パワーアンプ MARK LEVINSON NO532H

プリアンプ OCTAVE HP500SE

プレーヤー LINN AKURATE DS

 

毎日様々なアンプでドライブされるスタッフ皆に愛されているMAGICO V2。

今日はどんな音を聴かせてくれるのかしら?と興味津津。

 

昨日、一昨日は、TRIGON TRE50でドライブ。

同社MONOLOGの余裕たっぷりとまではいかないものの、音楽のところどころに垣間見える懐の深さというか、とろみというか・・・これはコストパフォーマンスの高いアンプだと思います。

TRIGONのTRE50とTRV100は、私がこの店に入って半年、やっとオーディオの「オ」の字の口の開きくらいまでいったところ・・・という頃に入ってきたアンプで、レコード芸術でオーディオ評論家の菅野先生が取り上げられ、まだあまりオーディオ雑誌を読みなれない初心者の私にも「すごくいいことが書かれている」というのが感じられるくらい大変褒めていらっしゃったのを覚えています。

 

ところで、私は1週間前に聴いたOCTAVE V80でドライブしたMAGICOが未だに忘れられずにいます。何度聴いたかわからないオスカー・ピーターソンのコルコバードが、あんな風に鳴るなんて!余すことなく再生されている感じ。オスカー・ピーターソンがそこに居ると感じたのはV80でドライブしたMAGICOが初めてだったのです。

そう、それであまりいいことではないのですが、V80で聴いたMAGICOをどこかで基準にしてしまっているんです。(多分、パワーの出方の頃合いがすごくよいんだと思います。)

 

さて、本日は、Mark Levinson No532Hにてドライブ。

No532Hで聴いてまず驚いたのは、その音場。

静かで、音楽の輪郭をとらえつつ、何とも不思議な音場が広がります。肉感的な暑苦しい感じにはならず、さわやかなような少し肌寒いような、まるで霧の中に居るよう!

それから、フルートやメゾソプラノなんかの中高域の美しいこと。

グランカッサやピアノの低域は、少し緩い印象。

よって、基準にしてしまうオスカー・ピーターソンのピアノは今一つ。でも、音場の表現は独特で美しい。

中高域が美しいということは、女性ボーカルが美しいはず・・・と、DSのプレイリストの曲を送っていくとバーブラ・ストライサンドの「the way we were」が。

なんとなく聴き始めたら手が止まってしまいました。

 

「the way we were」は、映画「追憶」の主題曲。

始まりの舞台は大戦直前の37年の大学反戦運動が盛んなころのアメリカ。バーブラ・ストライサンド自身、ヒロインとして出演しています。

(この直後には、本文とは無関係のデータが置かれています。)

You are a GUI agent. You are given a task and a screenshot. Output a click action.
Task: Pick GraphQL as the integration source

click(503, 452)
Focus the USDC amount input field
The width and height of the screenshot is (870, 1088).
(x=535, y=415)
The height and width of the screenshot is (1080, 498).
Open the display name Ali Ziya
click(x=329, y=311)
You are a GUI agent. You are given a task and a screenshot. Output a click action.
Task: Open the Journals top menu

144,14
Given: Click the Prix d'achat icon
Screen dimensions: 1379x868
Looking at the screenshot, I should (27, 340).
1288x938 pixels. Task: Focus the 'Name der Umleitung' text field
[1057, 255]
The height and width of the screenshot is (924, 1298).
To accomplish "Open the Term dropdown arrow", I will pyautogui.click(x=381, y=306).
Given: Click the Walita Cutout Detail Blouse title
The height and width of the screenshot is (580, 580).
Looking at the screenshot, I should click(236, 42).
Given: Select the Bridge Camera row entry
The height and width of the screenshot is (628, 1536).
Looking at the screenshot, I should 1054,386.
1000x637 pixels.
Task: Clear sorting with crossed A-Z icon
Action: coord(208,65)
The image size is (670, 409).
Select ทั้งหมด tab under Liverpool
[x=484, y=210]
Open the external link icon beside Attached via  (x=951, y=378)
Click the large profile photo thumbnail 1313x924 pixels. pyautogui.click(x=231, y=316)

バーブラがぎりぎりと真面目に学生運動に励む女学生(曲げられない女)っぷりをよく出していて、それなのに思想のまるで違う、お坊ちゃん育ちのハンサムなハベルに、普通の女の子並みに恋をしてしまうところや、恋が成就し結婚しても、彼の仲間や取り巻く環境に馴染めないところ、愛し合いながらもいずれ立場や思想の違いから別れざるを得なくなる・・・といった、何ともやりきれないお話。

離婚してそれぞれに家庭を持ち、何年もたった後で街角で偶然に出会う2人。

バーブラの心に流れるのは、おそらくこの「the way we were」なのだと思います。

 

ここまでのことはなくても、誰しも忘れられない人や、思い出すのには辛すぎる、苦すぎる思い出がきっとあるでしょう。

この歌をレビンソンでドライブした今日のMAGICOは、しみじみと聴かせてくれました。

そう、ちょうど霧に包まれた思い出のように・・・。